Раз она была довольна, разумеется, я с ней соглашалась, но мне все-таки было немного жаль расставаться с "Малюткой". Кусок прошлого, как часть обветшавшей стены, сразу обрушился на глазах. Эдит этого не видела, а передо мной легла груда старых камней, и тоска сжала сердце.

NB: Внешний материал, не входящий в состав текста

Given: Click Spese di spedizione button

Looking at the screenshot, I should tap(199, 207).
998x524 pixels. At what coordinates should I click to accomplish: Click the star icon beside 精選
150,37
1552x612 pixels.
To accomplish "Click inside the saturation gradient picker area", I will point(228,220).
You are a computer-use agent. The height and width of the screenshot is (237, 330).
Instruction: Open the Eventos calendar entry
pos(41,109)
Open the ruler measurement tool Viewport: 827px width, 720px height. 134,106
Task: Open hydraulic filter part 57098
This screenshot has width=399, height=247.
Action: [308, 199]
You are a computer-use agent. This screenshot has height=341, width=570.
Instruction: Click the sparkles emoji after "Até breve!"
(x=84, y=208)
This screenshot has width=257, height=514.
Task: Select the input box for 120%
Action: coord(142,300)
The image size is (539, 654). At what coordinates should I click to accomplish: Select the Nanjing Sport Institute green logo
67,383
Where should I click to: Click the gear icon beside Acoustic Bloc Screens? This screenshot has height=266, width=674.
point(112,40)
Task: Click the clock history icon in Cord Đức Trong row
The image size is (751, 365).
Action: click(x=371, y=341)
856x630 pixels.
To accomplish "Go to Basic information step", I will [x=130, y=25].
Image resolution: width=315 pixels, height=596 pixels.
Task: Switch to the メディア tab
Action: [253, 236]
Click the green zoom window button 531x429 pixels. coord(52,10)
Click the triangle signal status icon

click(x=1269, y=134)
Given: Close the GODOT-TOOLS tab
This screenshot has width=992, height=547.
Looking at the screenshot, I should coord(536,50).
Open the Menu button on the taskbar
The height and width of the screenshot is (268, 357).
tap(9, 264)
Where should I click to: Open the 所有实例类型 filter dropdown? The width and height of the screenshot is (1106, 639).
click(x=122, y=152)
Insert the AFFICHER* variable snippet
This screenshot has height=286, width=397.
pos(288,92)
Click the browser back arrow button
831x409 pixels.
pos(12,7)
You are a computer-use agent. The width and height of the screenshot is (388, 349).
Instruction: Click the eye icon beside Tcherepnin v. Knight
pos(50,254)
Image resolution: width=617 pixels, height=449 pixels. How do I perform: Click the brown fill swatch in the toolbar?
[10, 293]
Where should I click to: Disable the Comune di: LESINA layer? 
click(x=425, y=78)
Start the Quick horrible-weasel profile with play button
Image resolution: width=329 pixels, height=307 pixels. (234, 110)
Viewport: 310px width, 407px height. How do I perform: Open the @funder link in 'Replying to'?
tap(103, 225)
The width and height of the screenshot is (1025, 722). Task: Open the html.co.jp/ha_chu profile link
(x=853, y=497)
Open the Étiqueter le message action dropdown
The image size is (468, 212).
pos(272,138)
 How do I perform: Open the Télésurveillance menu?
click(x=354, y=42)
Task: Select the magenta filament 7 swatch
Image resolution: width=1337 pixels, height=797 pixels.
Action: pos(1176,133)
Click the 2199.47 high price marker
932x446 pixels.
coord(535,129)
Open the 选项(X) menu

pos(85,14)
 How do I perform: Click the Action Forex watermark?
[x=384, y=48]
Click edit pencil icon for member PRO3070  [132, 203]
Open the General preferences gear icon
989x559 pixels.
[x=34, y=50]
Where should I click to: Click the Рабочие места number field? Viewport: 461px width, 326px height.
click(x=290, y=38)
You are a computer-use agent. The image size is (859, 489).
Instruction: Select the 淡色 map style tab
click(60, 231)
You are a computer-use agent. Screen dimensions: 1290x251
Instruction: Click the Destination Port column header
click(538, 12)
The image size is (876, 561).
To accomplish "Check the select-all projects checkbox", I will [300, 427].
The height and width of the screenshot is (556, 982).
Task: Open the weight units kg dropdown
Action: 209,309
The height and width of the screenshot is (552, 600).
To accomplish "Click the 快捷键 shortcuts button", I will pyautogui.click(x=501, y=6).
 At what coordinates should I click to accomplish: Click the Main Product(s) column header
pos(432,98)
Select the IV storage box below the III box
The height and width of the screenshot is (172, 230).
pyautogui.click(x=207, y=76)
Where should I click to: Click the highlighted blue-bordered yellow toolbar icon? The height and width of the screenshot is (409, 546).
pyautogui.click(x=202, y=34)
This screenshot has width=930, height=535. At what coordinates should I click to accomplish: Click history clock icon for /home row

Реймону не пришлось заниматься ни платьями, ни прической, ни косметикой. Эстафету подхватила "Маркиза", которая на всю жизнь полюбила Эдит. Перед премьерой она повела ее к одному из лучших модельеров, Жаку Эм. Эдит рассказывала мне, захлебываясь от восторга:
"Ах, Момона! Если бы ты видела! Какие залы, продавцы,
платья! До чего красиво! Когда у меня заведутся деньги, ты тоже
будешь там одеваться. Помнишь, как мы глазели на витрины "Для
всех" или "Все для всех", когда шли из "Жерниса"? Мы обмирали
перед платьями за девятнадцать франков! Как же нам тогда было
мало надо, ничего мы не понимали!
"Маркиза" сказала, что платье, в котором я выступаю, я не
должна больше нигде носить, кроме сцены, и что мне нужно накупить
себе туалетов для приемов, для коктейлей, для всей этой шикарной
ерунды. Что ты об этом думаешь?"
Я уже ни о чем не могла думать. События захлестывали меня. Я
не поспевала за Эдит. Я задыхалась в этой гонке. Вместо одного
вдоха мне приходилось делать два.
"Маркиза" выбрала для Эдит фиолетовое платье с накидкой на
подкладке цвета пармской фиалки. Она была в нем такой прелестной!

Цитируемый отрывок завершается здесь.